Wednesday, January 16, 2008

Lewis of Arabia

The beauty of siblings is that they write blogs you can steal from.

Pauline covered our trip to the White Desert pretty well in two posts. Check them out.

Lewis of Arabia (part 1)
http://paulinelucy.blogspot.com/2008/01/lewis-of-arabia-part-i.html


Lewis of Arabia (part 2)
http://paulinelucy.blogspot.com/2008/01/lewis-of-arabia-part-ii.html


She's even mastered the art of posting pictures!

I'm still getting there.

Thursday, January 3, 2008

Happy New Year!

I liked 2007 a lot, but I'm willing to give 2008 a fair shot. At least I got to beat most of my friends to it, seeing as Cairo is seven hours ahead of the east coast at the moment. We spent it in Pauline's apartment with some friends and some wine, purchased of course from one of the few stores in Cairo that sells alcohol. Appropriately, it's named Drinkie's. They deliver.

I have also been rewarded for my sisterly looks. Pauline's neighborhood kiosk man did not charge us for the bottle of mango juice I had picked out. A gift for me, he said. Food seems to be regularly rained upon visitors as a welcome gesture. The downstairs neighbor fed us a dish called Fetah when we first arrived, consisting of ram, rice and tomato sauce. The ram, naturally, had been living in the courtyard up until Eid al-Kbir, the holiday commemorating Abraham's sacrifice. I'll let you put two and two together.

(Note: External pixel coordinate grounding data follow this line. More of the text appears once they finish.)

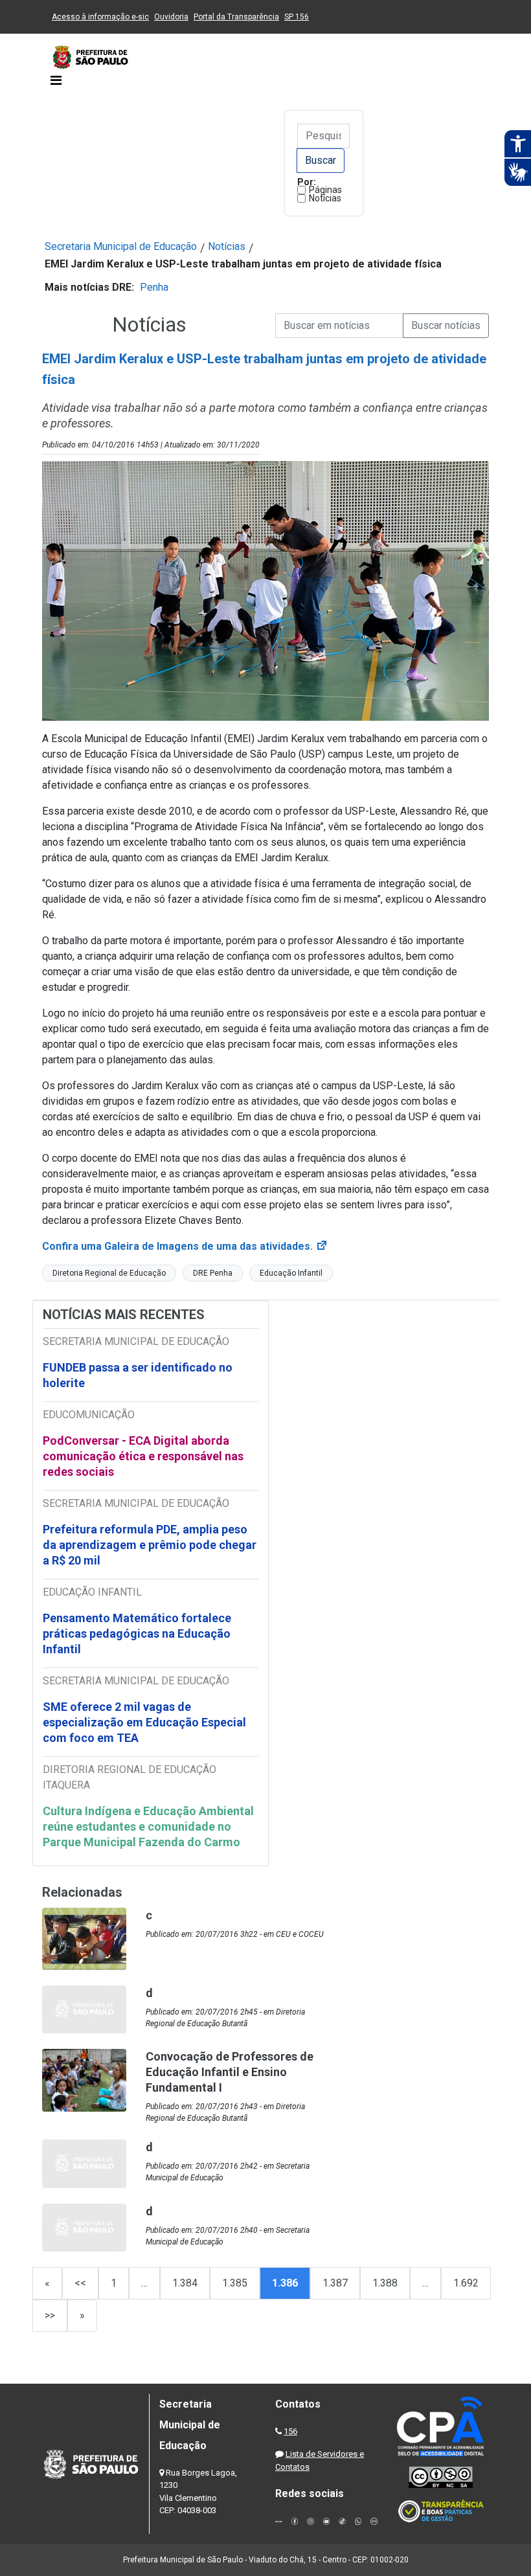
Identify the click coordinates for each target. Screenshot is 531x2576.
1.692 (466, 2283)
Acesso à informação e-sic (100, 16)
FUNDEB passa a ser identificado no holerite (137, 1375)
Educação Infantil (291, 1273)
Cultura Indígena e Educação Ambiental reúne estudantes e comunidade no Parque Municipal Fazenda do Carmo (148, 1826)
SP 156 (296, 16)
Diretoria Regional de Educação (109, 1273)
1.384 (185, 2283)
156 (290, 2431)
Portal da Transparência (236, 16)
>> (50, 2315)
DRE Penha (212, 1273)
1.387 (335, 2283)
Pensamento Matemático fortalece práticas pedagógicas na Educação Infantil (137, 1633)
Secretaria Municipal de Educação (121, 246)
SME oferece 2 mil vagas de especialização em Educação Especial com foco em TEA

The food here is incredible. We ate at a delicious Lebanese restaurant on Markell's last night, a full feast of hummus, babaganoush, and grilled lamb and chicken skewers. I've had Koshri at least six times, a wonderful (and insanely cheap) form of fast food. Macaroni, lentils, rice, thin noodles, chickpeas, fried onions and tomato sauce all in a big bowl (that is called small when we order because the actual big bowl could cure world hunger). Followed by a tub of rice pudding and call me stuffed.

Only two more days and then on to Tel Aviv. I don't know if I'm ready for another round of school just yet, or the foot of snow that's waiting for me back at home, but I am looking forward to pedestrians having the right of way and air that isn't the equivalent of smoking twenty cigarettes a day. Call me crazy, but I like my lungs.